**** MATERIAL PROVIDED
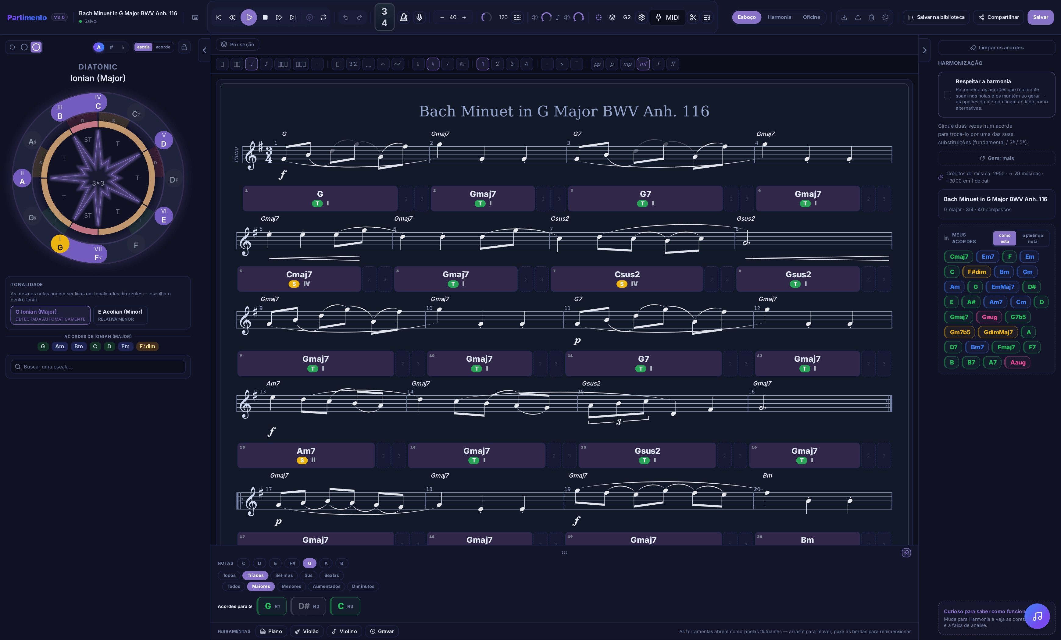The height and width of the screenshot is (640, 1061).
Task: Click the trash delete icon
Action: point(872,17)
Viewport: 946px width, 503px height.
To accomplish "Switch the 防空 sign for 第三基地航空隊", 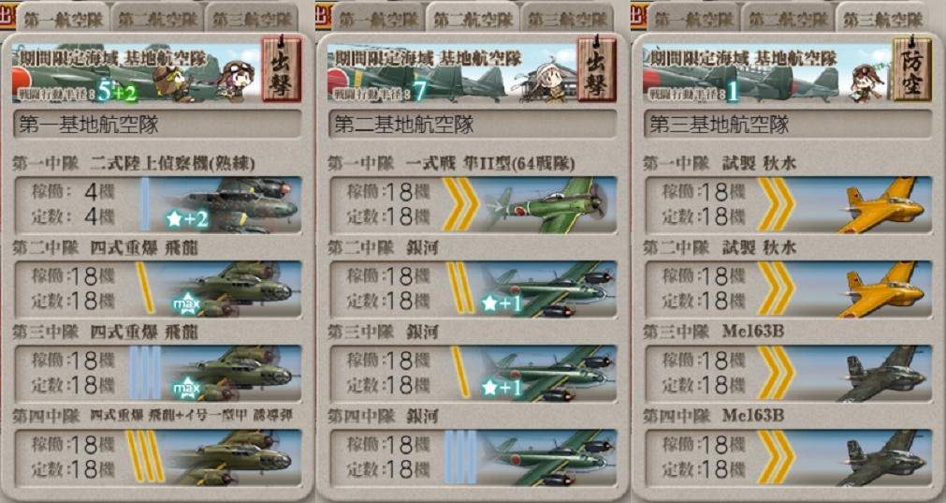I will click(911, 69).
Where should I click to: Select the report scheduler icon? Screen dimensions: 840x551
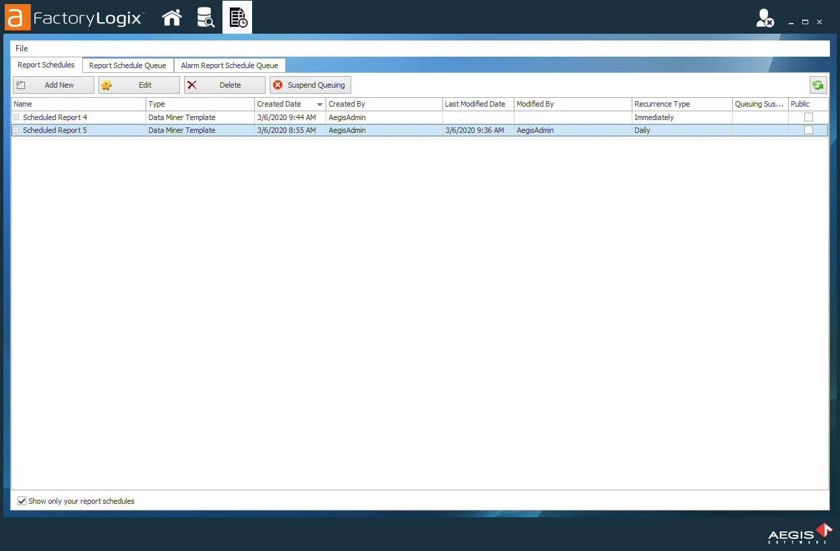click(x=237, y=18)
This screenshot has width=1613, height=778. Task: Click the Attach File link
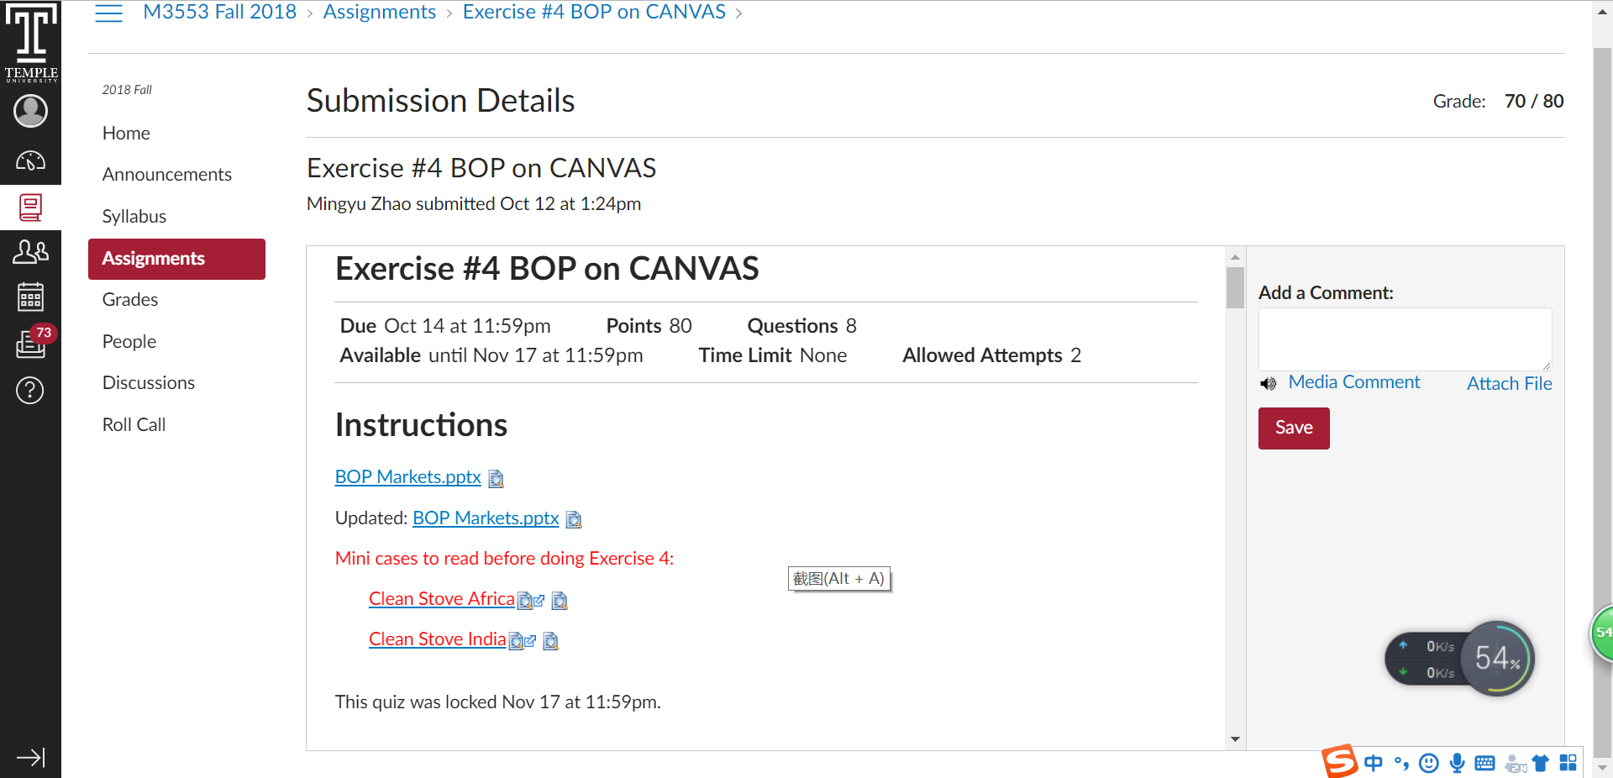click(1510, 383)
********
Starting at the line that holds "This screenshot has" and ending at the last line of the material above, repeat each line exactly, both ends included, and leave the pictures out.

RESPONSE.
This screenshot has width=1613, height=778. Task: Click the Attach File link
click(1510, 383)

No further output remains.